Lomond Insights: Birmingham property market Q3 review

24th Oct 2023
Richard Crathorne

As we leave summer and head towards what is typically the busiest time of the year in the Birmingham property market, we look back at the trends and statistics of 2023's third quarter. Property prices continue to change, and the levelling out of interest rates have seen varying moods in the property market.


Activity levels have been resilient; sales agreed were slightly down in August but this is expected during the summer holiday period. Price adjustments have been high on the agenda as vendors expectations are adjusted. 

Our main challenge is stock, with fewer properties coming to the market. On the plus side, this has shielded us from any significant price falls. A lack of good quality stock for downsizers, such as small build redevelopments, is preventing major stock release. Despite the seasonal slowdown, the market has not lost momentum; our applicant registration is very strong and all signs are pointing to us entering a busier market.

Having experienced less price growth than other property types, studio and 1-beds are relatively more affordable, and increasingly popular with couples.

Mortgage rates are heading in the right direction, and people are accepting current rates as the norm and building them into their affordability. There are active buyers in all areas of the market for good quality, correctly priced properties.


We have seen lower levels of churn in our rental market, with fewer checkouts over the last quarter. People are renting for longer and Birmingham, a vibrant city with easy access to rural areas, is a good place for renters to settle.

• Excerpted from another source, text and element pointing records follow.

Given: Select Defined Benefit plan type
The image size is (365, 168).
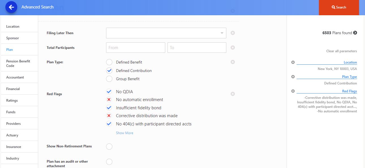Looking at the screenshot, I should tap(109, 62).
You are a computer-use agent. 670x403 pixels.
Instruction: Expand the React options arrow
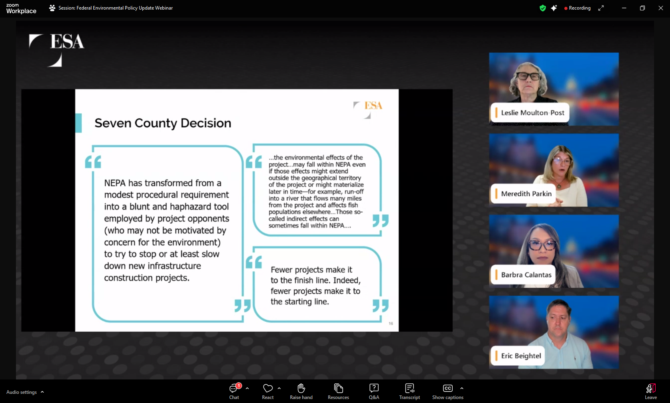[x=279, y=388]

Rents are still being pushed up and demand is strong, with rents typically rising from 10-15% on any relet and 5-10% on renewal. We haven’t seen any spike in renters falling into arrears. This has remained steady, partly driven by the choice and quality of the properties we manage, spread between the city centre, rural and suburban markets.

People are generally adjusting their lifestyles in the face of higher rents, prioritising the roof over their head and changing their spending habits. Increasing numbers of couples are considering renting smaller properties, attracted by reduced bills and council tax, and these are letting very quickly. Renters and buyers alike are taking energy efficiency into consideration, as they build bills into affordability calculations.

Although we have seen an increase into enquiries from landlords about their properties’ worth, we have not seen any dramatic landlord exodus. However, the introduction of Selective Licensing in Birmingham, which requires landlords to obtain a license as a prerequisite to letting out a property, has knocked landlord confidence, seeing it as another reduction to return on investment.


Despite changes in both the sales and lettings markets across Yorkshire, our teams of property experts continue to deliver brilliant service to our thousands of customers.

While we continue our efforts to grow the company even further, our teams produced the following numbers in Q3:

SALES (per branch)

  • 16 new instructions
  • 115 applicants
  • 7 contract exchanges
  • 7 applicants per property

LETTINGS (per branch)

  • 34 new instructions
  • 406 applicants
  • 12 applicants per property
  • 67 new tenancies agreed

Richard Crathorne, Chief Executive Officer, summarised: “Outwardly looking and adaptable, our team is here to assist and advise. We are adding new services that suit the ever-changing market.”